What to do
Could you copy out every one of the rows below word for word, changing nothing?

Provided data
* * * *
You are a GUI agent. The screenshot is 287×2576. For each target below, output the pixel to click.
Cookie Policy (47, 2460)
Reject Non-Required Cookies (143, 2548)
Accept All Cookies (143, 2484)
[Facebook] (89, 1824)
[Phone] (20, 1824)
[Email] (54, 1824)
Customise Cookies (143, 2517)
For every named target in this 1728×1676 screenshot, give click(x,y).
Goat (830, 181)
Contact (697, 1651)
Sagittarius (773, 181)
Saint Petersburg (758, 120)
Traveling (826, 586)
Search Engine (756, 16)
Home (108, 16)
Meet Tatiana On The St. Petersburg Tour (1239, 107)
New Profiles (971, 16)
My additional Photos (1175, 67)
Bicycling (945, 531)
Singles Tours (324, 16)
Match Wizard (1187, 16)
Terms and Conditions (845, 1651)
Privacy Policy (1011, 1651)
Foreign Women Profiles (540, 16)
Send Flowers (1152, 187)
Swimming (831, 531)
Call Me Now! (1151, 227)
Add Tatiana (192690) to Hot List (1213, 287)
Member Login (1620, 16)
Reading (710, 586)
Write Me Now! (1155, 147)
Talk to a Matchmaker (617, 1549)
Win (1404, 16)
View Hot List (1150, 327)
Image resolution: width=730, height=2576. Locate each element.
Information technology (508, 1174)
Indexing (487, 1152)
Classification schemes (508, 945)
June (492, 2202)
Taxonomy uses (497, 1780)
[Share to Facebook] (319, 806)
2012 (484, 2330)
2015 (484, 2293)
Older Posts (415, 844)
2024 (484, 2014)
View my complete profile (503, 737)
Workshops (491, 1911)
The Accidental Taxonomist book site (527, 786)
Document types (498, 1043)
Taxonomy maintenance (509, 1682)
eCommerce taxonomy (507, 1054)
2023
* * * *
Exercise result
You are a GUI agent. The screenshot is 287×2576. For each target below, output the pixel to click.
Cookie Policy (47, 2460)
Reject Non-Required Cookies (143, 2548)
Accept All Cookies (143, 2484)
[Facebook] (89, 1824)
[Phone] (20, 1824)
[Email] (54, 1824)
Customise Cookies (143, 2517)
For every named target in this 1728×1676 screenshot, give click(x,y).
Goat (830, 181)
Contact (697, 1651)
Sagittarius (773, 181)
Saint Petersburg (758, 120)
Traveling (826, 586)
Search Engine (756, 16)
Home (108, 16)
Meet Tatiana On The St. Petersburg Tour (1239, 107)
New Profiles (971, 16)
My additional Photos (1175, 67)
Bicycling (945, 531)
Singles Tours (324, 16)
Match Wizard (1187, 16)
Terms and Conditions (845, 1651)
Privacy Policy (1011, 1651)
Foreign Women Profiles (540, 16)
Send Flowers (1152, 187)
Swimming (831, 531)
Call Me Now! (1151, 227)
Add Tatiana (192690) to Hot List (1213, 287)
Member Login (1620, 16)
Reading (710, 586)
Write Me Now! (1155, 147)
Talk to a Matchmaker (617, 1549)
Win (1404, 16)
View Hot List (1150, 327)
Image resolution: width=730, height=2576. Locate each element.
Information technology (508, 1174)
Indexing (487, 1152)
Classification schemes (508, 945)
June (492, 2202)
Taxonomy uses (497, 1780)
[Share to Facebook] (319, 806)
2012 (484, 2330)
2015 (484, 2293)
Older Posts (415, 844)
2024 (484, 2014)
View my complete profile (503, 737)
Workshops (491, 1911)
The Accidental Taxonomist book site (527, 786)
Document types (498, 1043)
Taxonomy maintenance (509, 1682)
eCommerce taxonomy (507, 1054)
2023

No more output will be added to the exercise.